=== Task item ===
Retype every record exactly. Leave the pictures out.

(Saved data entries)
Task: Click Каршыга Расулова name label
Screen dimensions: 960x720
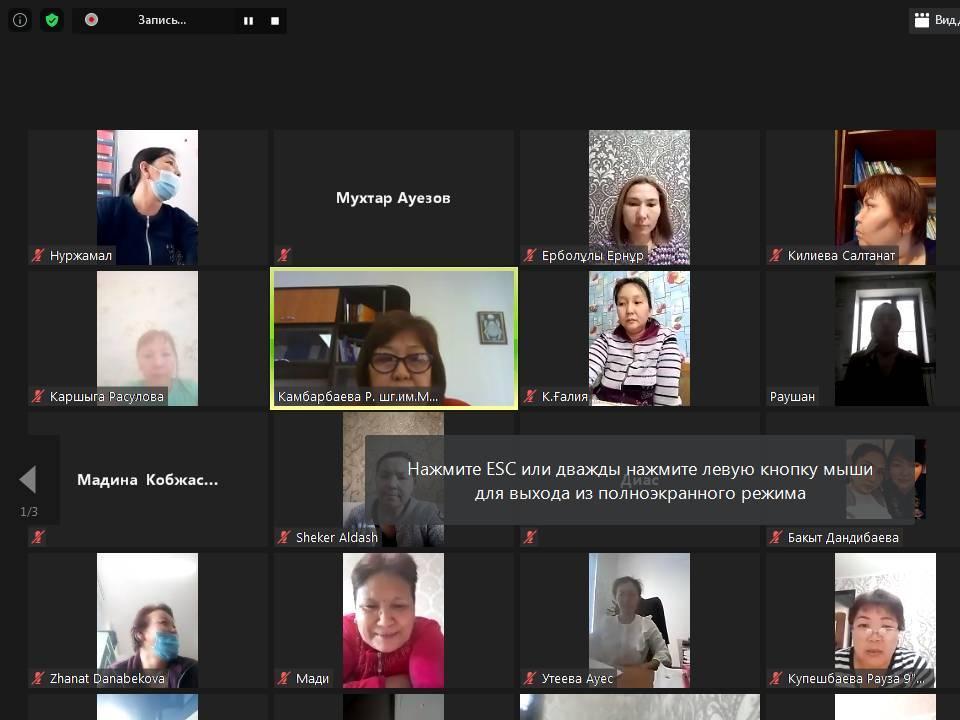Action: 106,397
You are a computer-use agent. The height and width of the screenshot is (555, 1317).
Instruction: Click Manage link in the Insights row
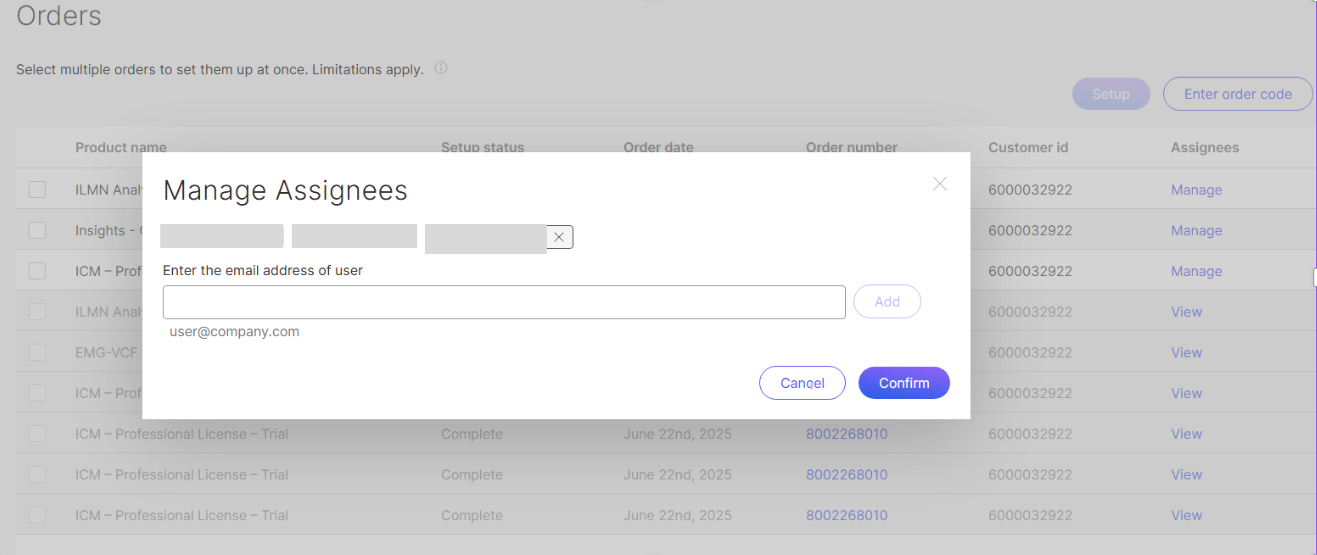coord(1196,230)
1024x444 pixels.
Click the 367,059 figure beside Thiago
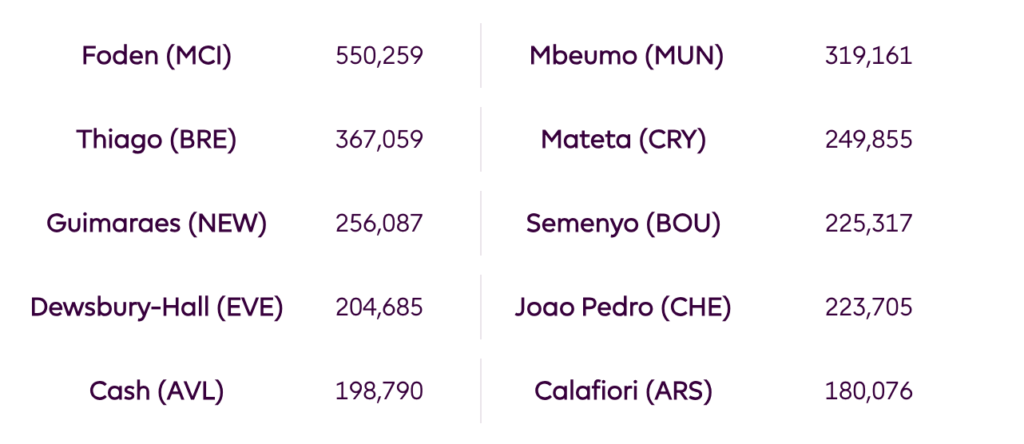click(379, 140)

=== Result of this task ===
Task: Click Каршыга Расулова name label
Screen dimensions: 960x720
Action: 106,397
You are a computer-use agent. The height and width of the screenshot is (555, 1317).
Instruction: Click Manage link in the Insights row
coord(1196,230)
1024x444 pixels.
Click the 367,059 figure beside Thiago
click(379, 140)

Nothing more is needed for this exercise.